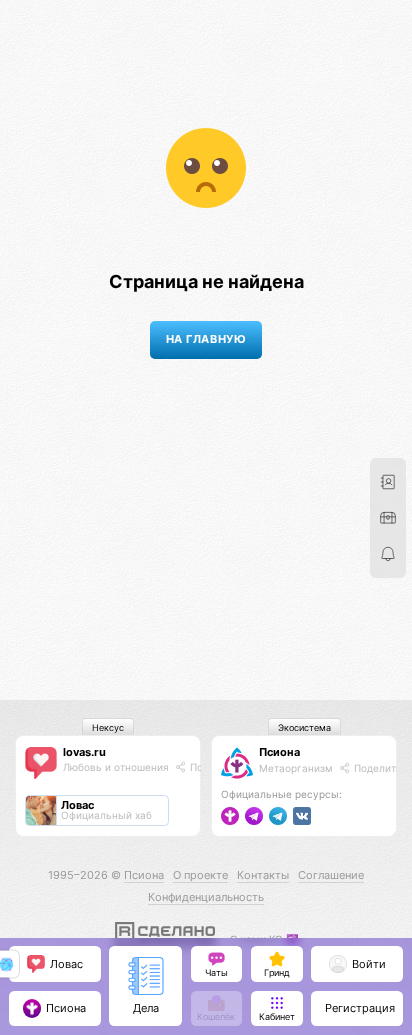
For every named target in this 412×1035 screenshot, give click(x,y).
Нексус (108, 727)
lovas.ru (84, 752)
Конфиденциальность (206, 897)
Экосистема (304, 727)
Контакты (263, 875)
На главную (206, 339)
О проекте (200, 875)
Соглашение (331, 875)
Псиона (279, 752)
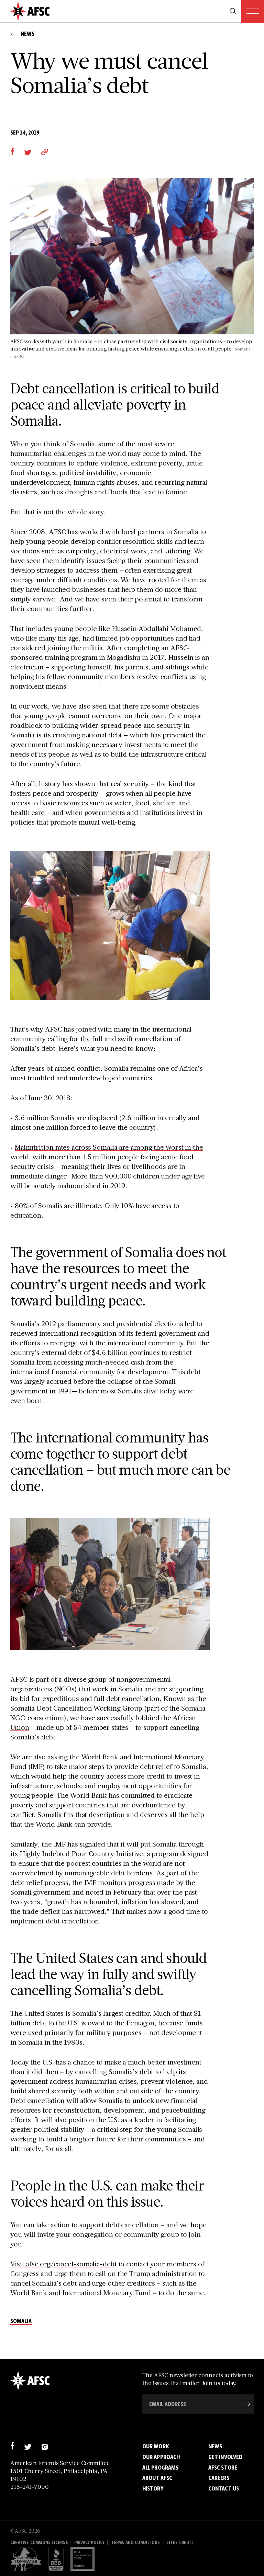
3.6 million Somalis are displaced (65, 1117)
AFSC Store (222, 2467)
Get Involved (225, 2457)
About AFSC (157, 2478)
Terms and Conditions (135, 2542)
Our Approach (161, 2457)
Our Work (155, 2446)
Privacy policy (89, 2542)
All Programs (160, 2467)
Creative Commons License (39, 2542)
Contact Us (223, 2488)
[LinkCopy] (44, 152)
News (215, 2446)
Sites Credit (180, 2542)
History (152, 2488)
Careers (218, 2478)
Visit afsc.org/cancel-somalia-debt (63, 2263)
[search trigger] (233, 11)
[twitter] (27, 152)
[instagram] (44, 2446)
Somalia (21, 2321)
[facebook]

__What you need to do__
Transcribe the listing above verbatim. Omit the pictures.

__Written solution__
For every named target in this 412×1035 screenshot, give click(x,y).
Нексус (108, 727)
lovas.ru (84, 752)
Конфиденциальность (206, 897)
Экосистема (304, 727)
Контакты (263, 875)
На главную (206, 339)
О проекте (200, 875)
Соглашение (331, 875)
Псиона (279, 752)
3.6 million Somalis are displaced (65, 1117)
AFSC Store (222, 2467)
Get Involved (225, 2457)
About AFSC (157, 2478)
Terms and Conditions (135, 2542)
Our Approach (161, 2457)
Our Work (155, 2446)
Privacy policy (89, 2542)
All Programs (160, 2467)
Creative Commons License (39, 2542)
Contact Us (223, 2488)
[LinkCopy] (44, 152)
News (215, 2446)
Sites Credit (180, 2542)
History (152, 2488)
Careers (218, 2478)
Visit afsc.org/cancel-somalia-debt (63, 2263)
[search trigger] (233, 11)
[twitter] (27, 152)
[instagram] (44, 2446)
Somalia (21, 2321)
[facebook]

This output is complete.